Cukup Menjadi Seorang Pekerja

Entah siapa yang pertama kali memulai kebiasaan ini yang jelas salah satu 
penggerak aktivitas di dunia adalah benda keramat bernama uang. Jika di zaman 
prasejarah seperti yang kita baca di buku waktu sekolah dulu bahwa yang 
mempunyai kekuasaan adalah yang paling kuat, maka point itu sekarang telah 
bergerser menjadi yang paling kaya, benda keramat yang bernama uang tersebut 
telah merombak berbagai peradaban. Bahkan paradigma kita sebagai orang tua 
hampir sama dengan orang tua kita dulu yang ketika menanyakan cita-cita anaknya 
menjadi apa ? maka apapun pilihan sang anak , takaran terakhir adalah berapa 
banyak uang yang bisa dihasilkan dari profesi  yang dicita-citakan tersebut 
sehingga sang anak kelak jadi makmur, tidak susah.

Data yang Diberikan>
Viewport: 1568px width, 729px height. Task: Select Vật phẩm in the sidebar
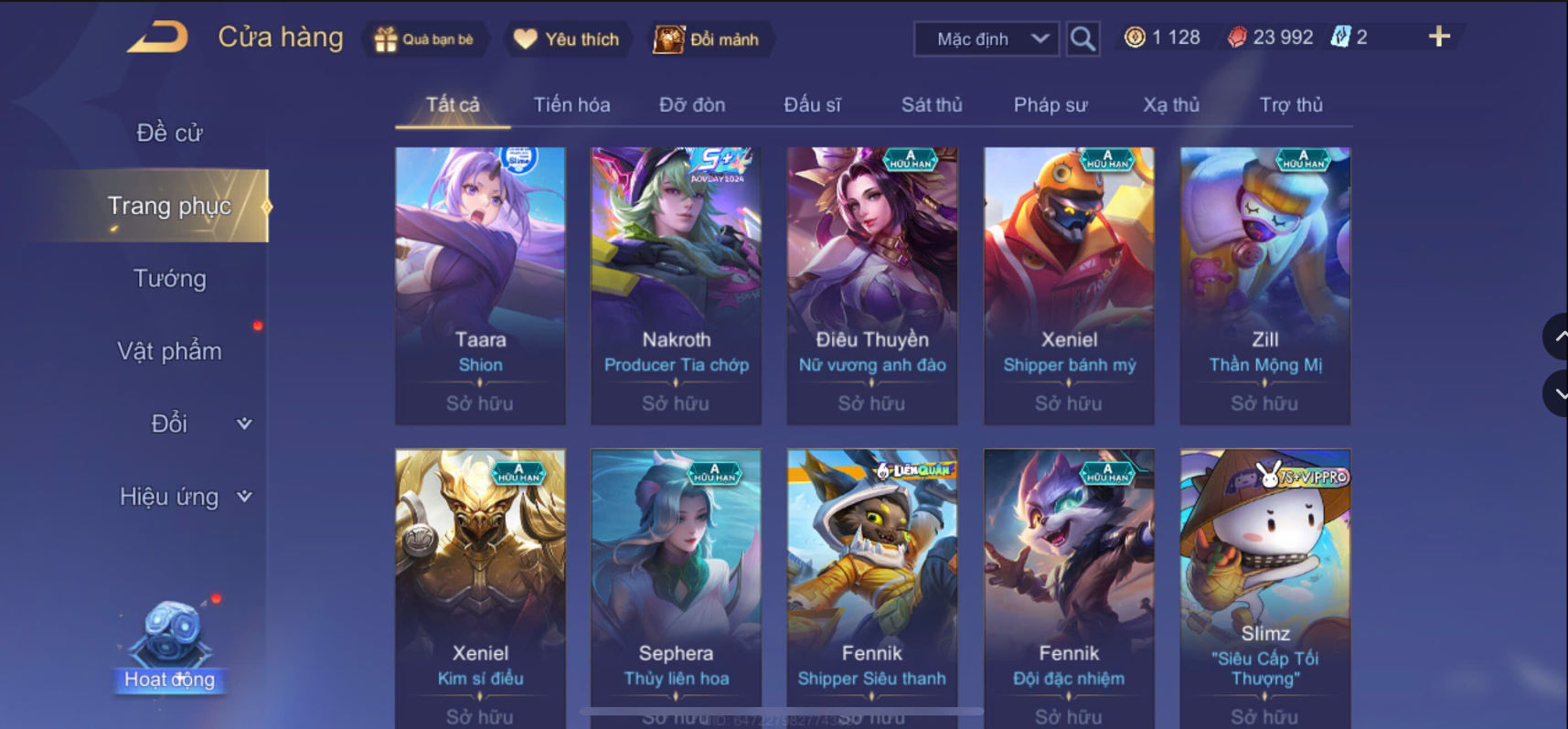[x=170, y=351]
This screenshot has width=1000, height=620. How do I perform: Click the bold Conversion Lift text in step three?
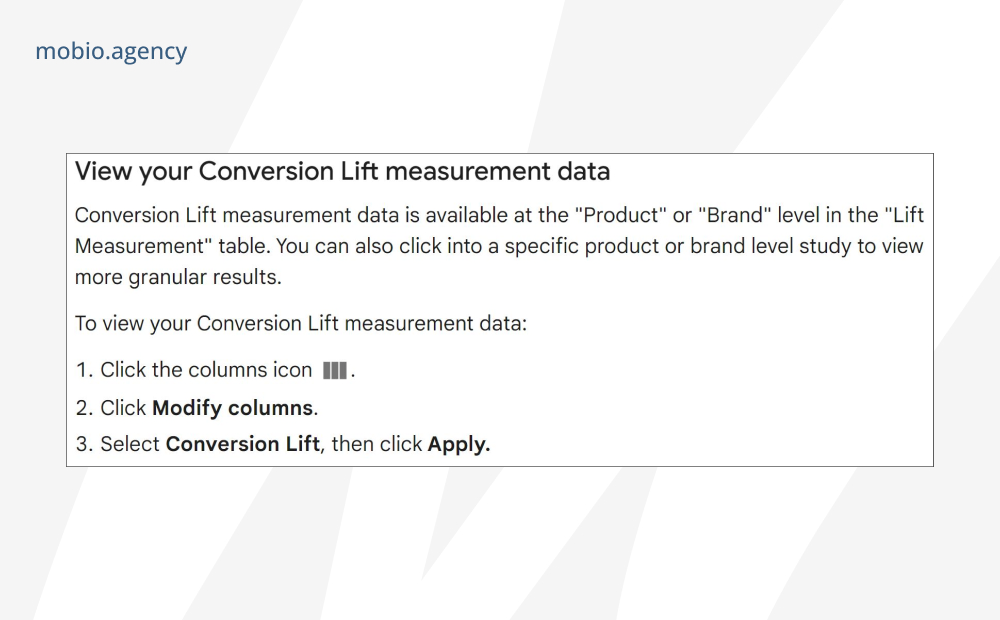coord(242,444)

Tugas yang Dikerjakan>
1) Jawab pertanyaan berikut berdasarkan teks tentang uang:
(a) Di zaman prasejarah, siapa yang mempunyai kekuasaan?
(b) Sekarang, kekuasaan itu telah bergeser menjadi milik siapa?
(c) Apa takaran terakhir orang tua atas pilihan cita-cita anaknya?
2) Tulis ulang bagian teks tentang uang dari "Entah siapa yang" hingga "makmur, tidak susah.", dengan "benda keramat" diganti menjadi "benda sakral".
3) Teruskan teks tentang uang dengan bagian berikutnya, mulai setelah kalimat terakhir yang ada.

Jawaban per Tugas>
1)
(a) Yang paling kuat.
(b) Yang paling kaya.
(c) Berapa banyak uang yang bisa dihasilkan dari profesi yang dicita-citakan tersebut.

2)
Entah siapa yang pertama kali memulai kebiasaan ini yang jelas salah satu 
penggerak aktivitas di dunia adalah benda sakral bernama uang. Jika di zaman 
prasejarah seperti yang kita baca di buku waktu sekolah dulu bahwa yang 
mempunyai kekuasaan adalah yang paling kuat, maka point itu sekarang telah 
bergerser menjadi yang paling kaya, benda sakral yang bernama uang tersebut 
telah merombak berbagai peradaban. Bahkan paradigma kita sebagai orang tua 
hampir sama dengan orang tua kita dulu yang ketika menanyakan cita-cita anaknya 
menjadi apa ? maka apapun pilihan sang anak , takaran terakhir adalah berapa 
banyak uang yang bisa dihasilkan dari profesi  yang dicita-citakan tersebut 
sehingga sang anak kelak jadi makmur, tidak susah.

3)
Bagaimana seandainya di perkotaan seperti ini orang tua mendengar cita-cita 
anaknya seperti  " Ibu saya ingin jadi petani " atau " Ayah aku kalo sudah 
besar ingin jadi nelayan", pasti ada sedikit miris di hati mendengarnya, 
kalaupun mau berbesar hati maka pasti ada embel-embel dengan mengatakan " ya 
gak apa-apa asal jadi petani yang kaya " atau " boleh jadi nelayan tapi nelayan 
yang sukses yang punya kapal sendiri dan banyak anak buah ". Lalu salahnya 
dimana ? tidak ada karena semua orang tua tentu menginginkan yang terbaik bagi 
anaknya. Saat kecil profesi petani dan nelayan bukanlah jadi pilihan, tetapi 
ketika sudah beranjak dewasa bisa jadi profesi tadi menjadi kenyataan yang 
harus dijalani.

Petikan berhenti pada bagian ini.